Adam Bodnar jest także zaniepokojony zasadami tworzenia takich miejsc kwarantanny. Zgodnie z art. 33 ust. 5 ustawy z 5 grudnia 2008 r. w sprawie zapobiegania oraz zwalczania chorób zakaźnych u ludzi, taki obowiązek spoczywa na wojewodach, a starostwa powiatowe mają wskazywać jedynie obiekty na ich terenie, które mogłyby zostać wykorzystane.
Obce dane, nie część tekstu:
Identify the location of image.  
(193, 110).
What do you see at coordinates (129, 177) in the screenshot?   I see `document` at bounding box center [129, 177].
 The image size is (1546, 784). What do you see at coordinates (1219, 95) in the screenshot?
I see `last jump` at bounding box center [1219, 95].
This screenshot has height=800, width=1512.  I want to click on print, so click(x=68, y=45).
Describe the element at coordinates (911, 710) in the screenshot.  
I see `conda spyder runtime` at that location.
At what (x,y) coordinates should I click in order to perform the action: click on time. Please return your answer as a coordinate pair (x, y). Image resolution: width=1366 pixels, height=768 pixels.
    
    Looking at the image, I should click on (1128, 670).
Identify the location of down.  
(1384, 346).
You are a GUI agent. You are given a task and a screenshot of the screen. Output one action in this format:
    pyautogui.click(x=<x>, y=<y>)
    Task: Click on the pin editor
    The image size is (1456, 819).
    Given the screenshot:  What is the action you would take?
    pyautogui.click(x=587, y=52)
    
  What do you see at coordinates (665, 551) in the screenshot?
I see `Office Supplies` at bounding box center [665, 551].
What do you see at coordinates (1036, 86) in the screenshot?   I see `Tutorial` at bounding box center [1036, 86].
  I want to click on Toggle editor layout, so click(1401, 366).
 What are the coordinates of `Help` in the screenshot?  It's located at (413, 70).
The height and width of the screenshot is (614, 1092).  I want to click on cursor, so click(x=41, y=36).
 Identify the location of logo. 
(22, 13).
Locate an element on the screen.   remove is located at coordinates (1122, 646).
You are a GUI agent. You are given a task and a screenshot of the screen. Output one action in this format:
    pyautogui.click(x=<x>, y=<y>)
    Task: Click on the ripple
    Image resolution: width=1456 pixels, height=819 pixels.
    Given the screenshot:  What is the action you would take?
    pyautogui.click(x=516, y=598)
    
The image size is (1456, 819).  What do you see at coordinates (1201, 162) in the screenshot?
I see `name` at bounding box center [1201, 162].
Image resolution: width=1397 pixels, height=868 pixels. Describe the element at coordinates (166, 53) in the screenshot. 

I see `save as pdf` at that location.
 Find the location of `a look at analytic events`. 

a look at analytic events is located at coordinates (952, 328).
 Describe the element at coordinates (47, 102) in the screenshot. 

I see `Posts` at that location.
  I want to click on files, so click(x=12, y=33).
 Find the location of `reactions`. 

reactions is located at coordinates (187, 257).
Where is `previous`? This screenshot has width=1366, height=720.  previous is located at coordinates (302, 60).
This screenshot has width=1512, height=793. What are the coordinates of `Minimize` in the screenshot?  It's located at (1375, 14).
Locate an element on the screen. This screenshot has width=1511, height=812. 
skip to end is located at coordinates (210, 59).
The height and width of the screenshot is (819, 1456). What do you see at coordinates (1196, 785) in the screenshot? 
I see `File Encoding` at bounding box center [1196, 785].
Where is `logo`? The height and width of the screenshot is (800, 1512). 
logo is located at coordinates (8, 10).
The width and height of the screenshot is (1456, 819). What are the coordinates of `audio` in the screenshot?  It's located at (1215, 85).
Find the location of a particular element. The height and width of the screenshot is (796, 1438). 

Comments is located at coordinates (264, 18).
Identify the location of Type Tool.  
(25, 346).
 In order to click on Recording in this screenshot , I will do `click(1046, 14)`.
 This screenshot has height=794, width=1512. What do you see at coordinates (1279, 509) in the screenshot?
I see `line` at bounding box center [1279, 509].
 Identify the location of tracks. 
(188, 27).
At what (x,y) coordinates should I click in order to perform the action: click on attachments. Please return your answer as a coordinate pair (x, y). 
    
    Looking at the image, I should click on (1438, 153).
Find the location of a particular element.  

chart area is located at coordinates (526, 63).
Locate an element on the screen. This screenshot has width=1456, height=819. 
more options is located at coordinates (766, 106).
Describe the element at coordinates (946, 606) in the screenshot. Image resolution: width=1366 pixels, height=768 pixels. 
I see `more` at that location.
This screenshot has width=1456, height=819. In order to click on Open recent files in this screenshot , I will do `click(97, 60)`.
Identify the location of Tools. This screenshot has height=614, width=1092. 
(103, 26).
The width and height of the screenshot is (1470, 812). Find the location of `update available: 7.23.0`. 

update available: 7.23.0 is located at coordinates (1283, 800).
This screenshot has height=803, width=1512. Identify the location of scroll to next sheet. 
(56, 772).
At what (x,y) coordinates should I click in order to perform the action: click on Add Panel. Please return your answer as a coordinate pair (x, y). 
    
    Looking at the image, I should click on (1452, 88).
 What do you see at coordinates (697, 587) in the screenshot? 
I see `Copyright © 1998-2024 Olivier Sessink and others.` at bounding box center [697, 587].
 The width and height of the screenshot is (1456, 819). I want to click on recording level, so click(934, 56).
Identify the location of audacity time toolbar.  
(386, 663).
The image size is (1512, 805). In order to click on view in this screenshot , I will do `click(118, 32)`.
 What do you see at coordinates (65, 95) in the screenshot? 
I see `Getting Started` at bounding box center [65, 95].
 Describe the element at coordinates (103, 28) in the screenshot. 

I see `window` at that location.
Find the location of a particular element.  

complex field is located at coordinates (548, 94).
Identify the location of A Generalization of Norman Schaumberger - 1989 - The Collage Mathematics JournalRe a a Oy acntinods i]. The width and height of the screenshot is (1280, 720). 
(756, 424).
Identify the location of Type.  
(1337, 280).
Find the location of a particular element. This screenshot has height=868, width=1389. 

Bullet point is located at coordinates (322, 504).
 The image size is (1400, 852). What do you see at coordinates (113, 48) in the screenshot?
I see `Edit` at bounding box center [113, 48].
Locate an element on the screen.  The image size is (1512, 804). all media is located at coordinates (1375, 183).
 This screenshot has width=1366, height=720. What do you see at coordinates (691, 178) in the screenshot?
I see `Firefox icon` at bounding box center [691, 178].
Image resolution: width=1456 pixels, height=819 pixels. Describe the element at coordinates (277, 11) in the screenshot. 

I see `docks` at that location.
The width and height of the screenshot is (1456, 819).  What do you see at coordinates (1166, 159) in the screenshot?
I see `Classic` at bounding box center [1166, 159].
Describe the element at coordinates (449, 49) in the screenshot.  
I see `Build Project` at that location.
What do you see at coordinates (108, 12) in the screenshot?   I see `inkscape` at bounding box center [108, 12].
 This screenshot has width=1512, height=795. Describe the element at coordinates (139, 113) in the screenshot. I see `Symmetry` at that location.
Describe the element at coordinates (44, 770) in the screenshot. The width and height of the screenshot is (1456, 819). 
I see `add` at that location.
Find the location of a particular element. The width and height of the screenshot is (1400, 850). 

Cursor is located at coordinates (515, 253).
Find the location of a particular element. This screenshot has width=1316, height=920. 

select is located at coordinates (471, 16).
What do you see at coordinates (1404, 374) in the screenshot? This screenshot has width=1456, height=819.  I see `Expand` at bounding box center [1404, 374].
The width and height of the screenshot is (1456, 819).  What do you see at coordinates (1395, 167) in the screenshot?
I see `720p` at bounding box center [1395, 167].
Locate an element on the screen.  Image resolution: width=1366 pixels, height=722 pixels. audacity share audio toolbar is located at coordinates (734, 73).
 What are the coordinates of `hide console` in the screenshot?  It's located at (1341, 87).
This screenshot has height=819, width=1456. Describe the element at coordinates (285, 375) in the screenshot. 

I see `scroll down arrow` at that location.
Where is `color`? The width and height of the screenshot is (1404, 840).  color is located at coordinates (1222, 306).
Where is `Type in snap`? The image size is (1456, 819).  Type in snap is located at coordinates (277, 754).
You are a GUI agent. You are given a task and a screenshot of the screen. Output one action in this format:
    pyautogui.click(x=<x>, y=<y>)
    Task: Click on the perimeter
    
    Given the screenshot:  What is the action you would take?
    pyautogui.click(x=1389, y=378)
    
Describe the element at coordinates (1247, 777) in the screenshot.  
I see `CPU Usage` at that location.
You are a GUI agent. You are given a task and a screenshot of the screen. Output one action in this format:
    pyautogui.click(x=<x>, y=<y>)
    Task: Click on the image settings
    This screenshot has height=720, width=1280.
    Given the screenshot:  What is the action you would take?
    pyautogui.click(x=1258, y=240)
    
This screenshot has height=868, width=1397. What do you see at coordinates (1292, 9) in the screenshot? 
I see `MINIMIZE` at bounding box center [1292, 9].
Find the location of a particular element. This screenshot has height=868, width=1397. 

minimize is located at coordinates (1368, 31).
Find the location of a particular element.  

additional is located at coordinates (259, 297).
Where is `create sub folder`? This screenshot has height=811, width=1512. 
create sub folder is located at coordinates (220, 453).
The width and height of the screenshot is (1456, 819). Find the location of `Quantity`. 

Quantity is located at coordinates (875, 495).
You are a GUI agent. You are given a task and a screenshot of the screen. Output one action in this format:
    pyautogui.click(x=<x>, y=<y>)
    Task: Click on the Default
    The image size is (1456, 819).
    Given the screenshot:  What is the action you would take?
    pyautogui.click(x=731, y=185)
Tymczasem Prezes Zarządu Związku Powiatów Polskich wskazał na dość powszechne próby przerzucania przez wojewodów obowiązku tworzenia miejsc kwarantanny na powiaty.
W związku z wykonywaną od 2008 r. przez RPO funkcją Krajowego Mechanizmu Prewencji Tortur, jego przedstawiciele prowadzą systematyczne wizytacje miejsc zatrzymań (tzw. detencji) w rozumieniu art. 4 Protokołu fakultatywnego do Konwencji Organizacji Narodów Zjednoczonych ws. zakazu stosowania tortur oraz innego okrutnego, nieludzkiego lub poniżającego traktowania albo karania.
Zgodnie z Protokołem, za miejsce detencji uznaje się jakiekolwiek miejsce pozostające pod jurysdykcją i kontrolą państwa, gdzie przebywają lub mogą przebywać osoby pozbawione wolności na podstawie polecenia organu władzy publicznej bądź za jego namową, zgodą lub przyzwoleniem. Do takich miejsc zaliczają się także miejsca kwarantanny zbiorowej.
Jako takie, powinny gwarantować minimalne standardy warunków pobytu oraz praw osób w nich przebywających. Określają je zarówno przepisy krajowe, jak i międzynarodowe. Ich realizacja jest weryfikowana przez KMPT w trakcie wizytacji. Z powodu epidemii ten sposób monitorowania miejsc detencji zawieszono. Nie oznacza to jednak, że obowiązki wynikające z pełnienia przez RPO funkcji KMPT, nie są realizowane.
Dlatego RPO - kierując się potrzebą ochrony osób przebywających w miejscach kwarantanny zbiorowej, które są de facto pozbawione wolności – zwrócił się do ministra Łukasza Szumowskiego o listę wszystkich placówek kwarantanny zbiorowej (już utworzonych, jak i dopiero przygotowywanych).